Le vendredi 14 novembre 1980. Une horde d'individus de tous azimuts se rue au cinéma pour la grande première du dernier film de Martin Scorsese. L'affiche annonce Raging Bull où le nom de Robert De Niro figure également. Âgé de 37 ans, ils le connaissent uniquement pour ses rôles de Travis Bickle dans Taxi Driver, Michael Vronsky dans The Deer Hunter et Vito Corleone dans The Godfather: Part II. Pour dire vrai, ils ne vont pas visionner un simple film de boxe, ils vont aussi contempler l'œuvre d'un virtuose du cinéma et l'apogée d'un acteur utilisant la méthode théâtrale du russe Constantin Stanislavski (1863-1938).
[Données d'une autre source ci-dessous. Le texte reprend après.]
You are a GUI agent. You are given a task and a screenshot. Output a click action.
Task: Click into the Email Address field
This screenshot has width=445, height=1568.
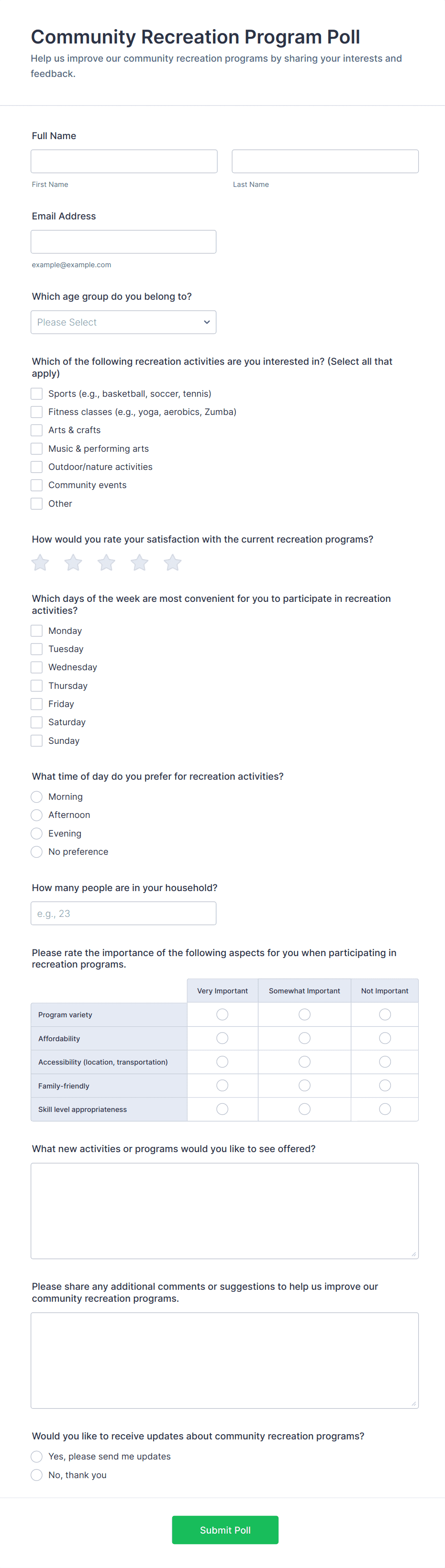click(x=123, y=241)
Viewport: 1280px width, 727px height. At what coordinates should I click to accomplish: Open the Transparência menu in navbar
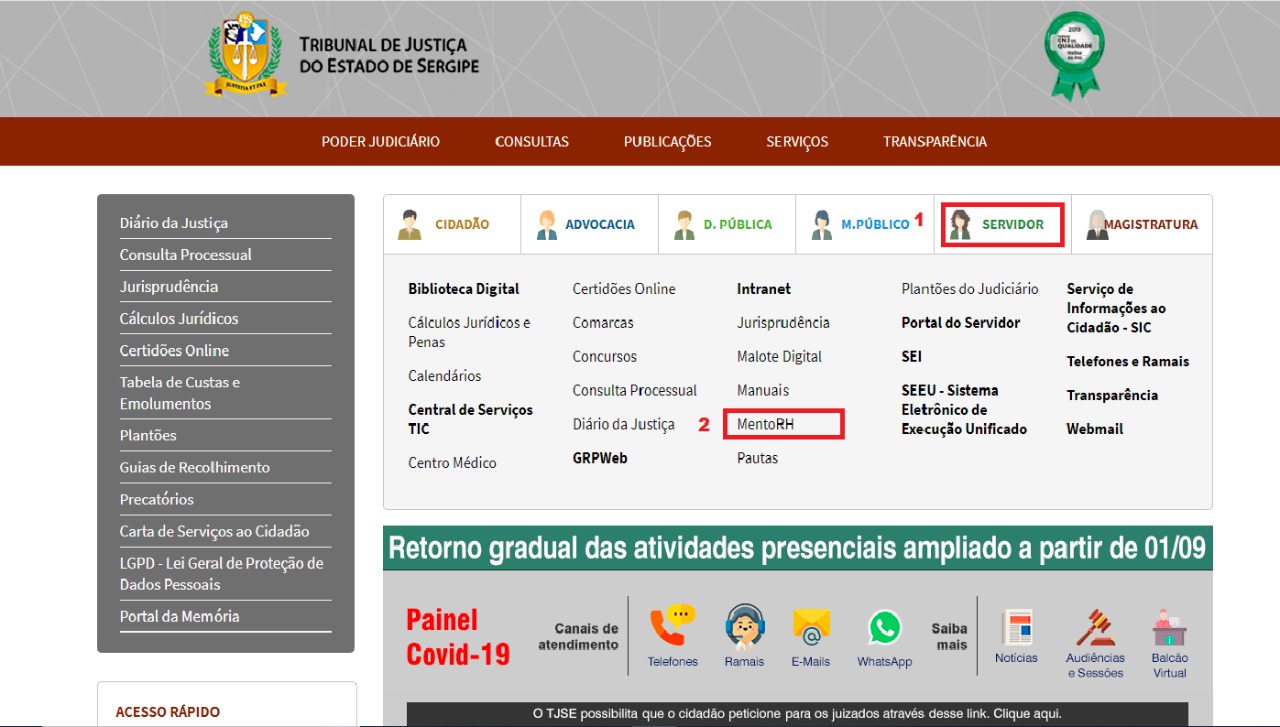[x=934, y=142]
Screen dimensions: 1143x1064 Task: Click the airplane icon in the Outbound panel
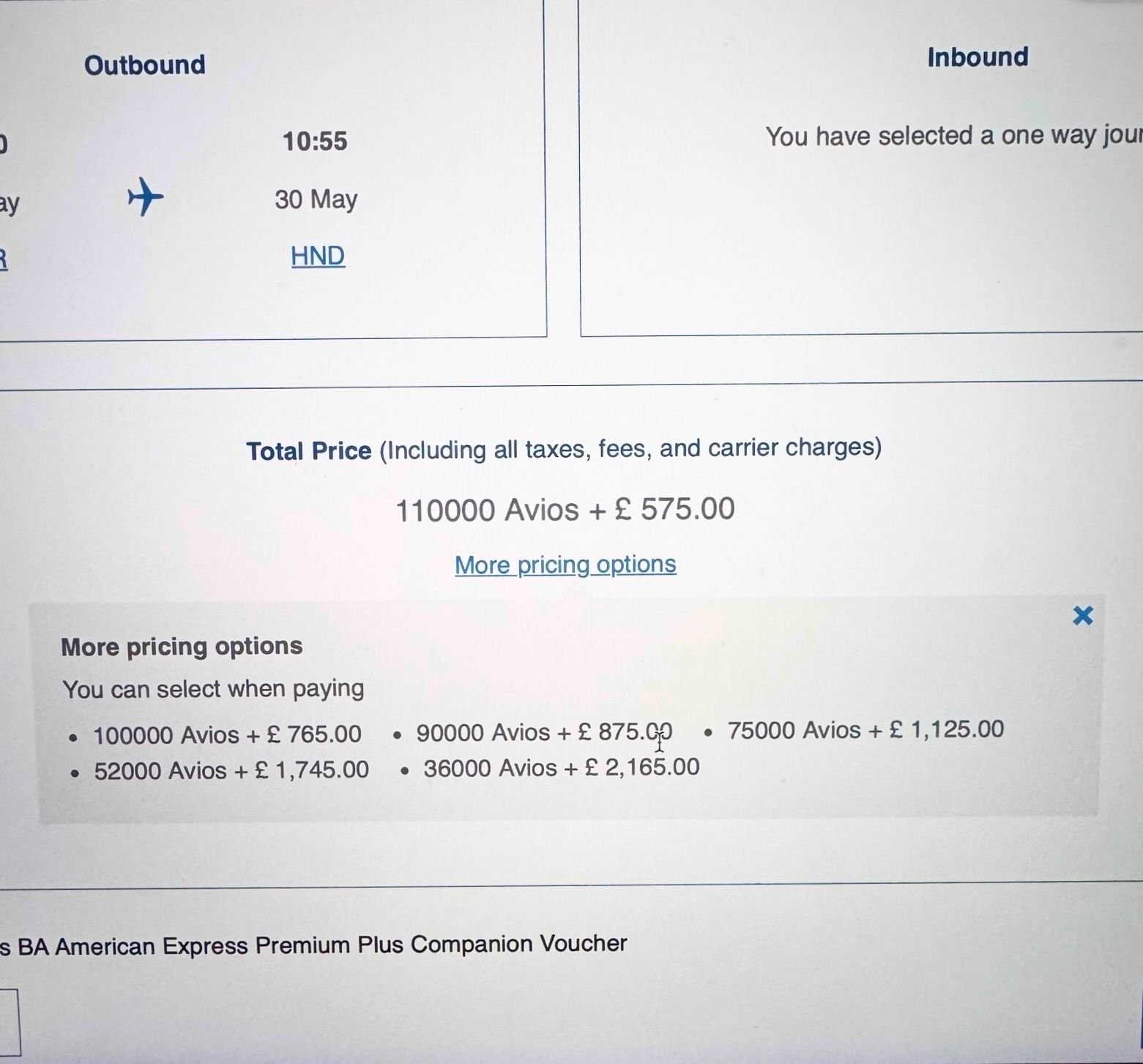click(145, 197)
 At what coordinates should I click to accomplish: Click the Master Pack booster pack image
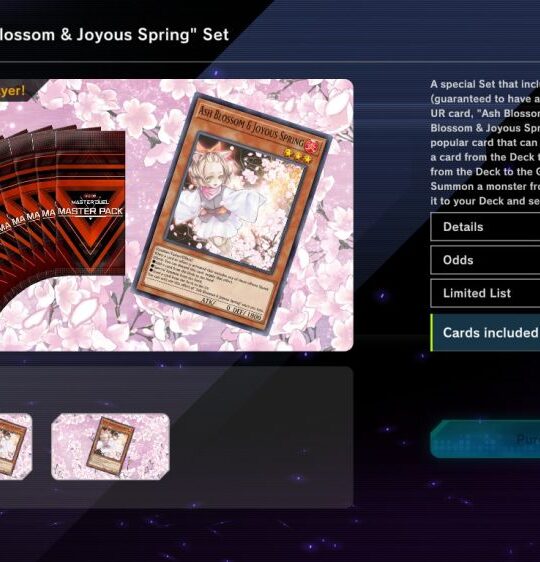[x=91, y=203]
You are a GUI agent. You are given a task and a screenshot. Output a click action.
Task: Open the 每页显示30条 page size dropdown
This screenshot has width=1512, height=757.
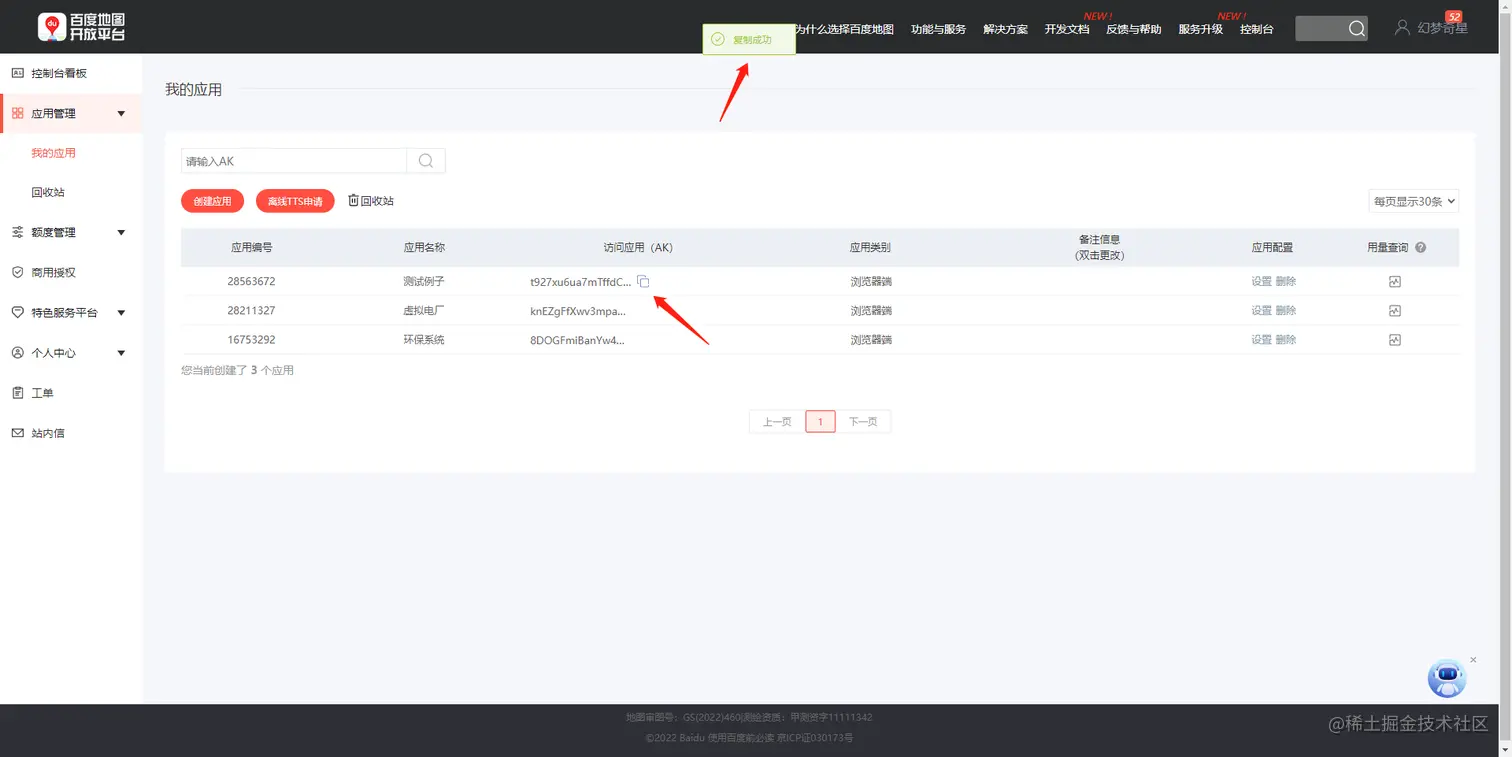tap(1413, 200)
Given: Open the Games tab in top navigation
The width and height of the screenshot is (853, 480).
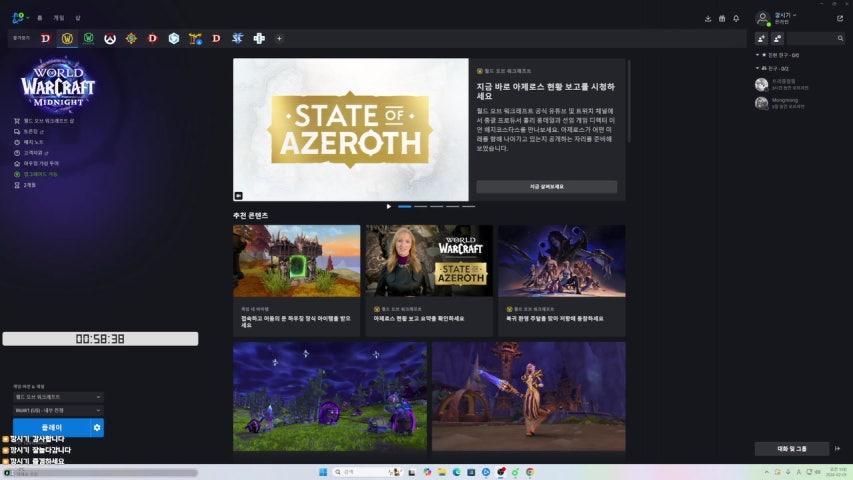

Raging Bull, c'est un film riche en émotions dont l'œil a peine à soutenir l'intensité. Sans plus tarder, voici le contexte socio-historique, le résumé de l'histoire, l'aspect technologique industriel, l'esthétique et les idéologies qui se retrouvent au cœur de Raging Bull, un ouvrage de longue haleine offert par le loup blanc qu'est devenu Scorsese au fil des ans.

CONTEXTE SOCIO-HISTORIQUE

En 1975, le film Jaws, de Steven Spielberg, donna l'idée aux producteurs de réaliser des films pour multiplier les billets verts. Dès lors, une vague de suites et de "remakes" déferla sur Hollywood. Vinrent ensuite les franchises comme Rocky (1976), Star Wars (1977), Halloween (1978), Vendredi 13 (1980) et Indiana Jones (1981). Depuis ce temps, le cinéma américain est en chute libre et les navets envahissent les écrans sans répit. La plume des scénarios n'est donc plus manipulée par un homme de lettres, mais bien par un homme d'affaires avide d'argent et non de cinéma. En marge de ces films qui misent sur l'émotion plutôt que sur la réflexion, des films comme Raging Bull s'oppose à cette marée mortifère. Il fut un temps où Hollywood produisait des chefs-d'œuvre, et celui-ci est probablement le cadet de cette longue lignée qui lui conféra cette renommée fièrement acquise. Comme Astérix et les autres Gaulois qui résistent à l'envahisseur, il est américain dans ce cas-ci, Martin Scorsese et son équipe a su faire ce film qui n'a rien à voir avec les autres succès commerciaux de l'époque. Bien qu'il fit florès durant les années 70, Scorsese siège parmi les grands oubliés des Academy Awards, aux côtés de Stanley Kubrick, Alfred Hitchcock, Orson Welles et Charles Chaplin.

RÉSUMÉ DE L'HISTOIRE

L'homme de lettres français Milan Kundera a écrit : "Il n'est rien comme la jalousie pour absorber un être humain tout entier". Dans Raging Bull, cet être humain s'avère être Jake La Motta (né le 10 juillet 1921), un boxeur de New York qui n'a jamais été mis au tapis après plus de 110 combats. Tel un domino faisant tomber tour à tour ses semblables, il a su détruire sa relation avec son frère Joey, sa femme Vickie et sa carrière qui a duré 14 ans. Sa jalousie envers sa femme est devenue si élevée qu'il la soupçonnait de s'amouracher du premier venu. Il ira même jusqu'à accuser son propre frère de coucher avec elle, ce qui résultera sur l'une des scènes les plus intenses de l'histoire du cinéma. La carrière de Jake La Motta se termine vraiment en 1951 lorsqu'il perd son titre de champion du monde des poids moyens, qu'il avait obtenu en 1949 contre Marcel Cerdan, aux dépens de son rival de toujours, Sugar Ray Robinson. Au début de sa carrière, soit en 1943, La Motta avait été le premier à mettre au tapis Robinson qui avait une fiche de 40-0-0. Ensuite, il ira séjourner en prison en 1957 à cause d'une adolescente de 14 ans et il y boxera le mur de béton, celui-ci étant une subtile métaphore de monsieur Robinson. Cette même année, il divorce de sa femme Vickie après 10 ans de mariage. Il terminera sa vie en tant que tenancier d'un bar déplorable où il présente des spectacles d'un humour désolant devant un public dérisoire. À ce moment, il est bedonnant et il tente par tous les moyens de jouer avec les mots comme au temps où ils frappaient avec ses poings.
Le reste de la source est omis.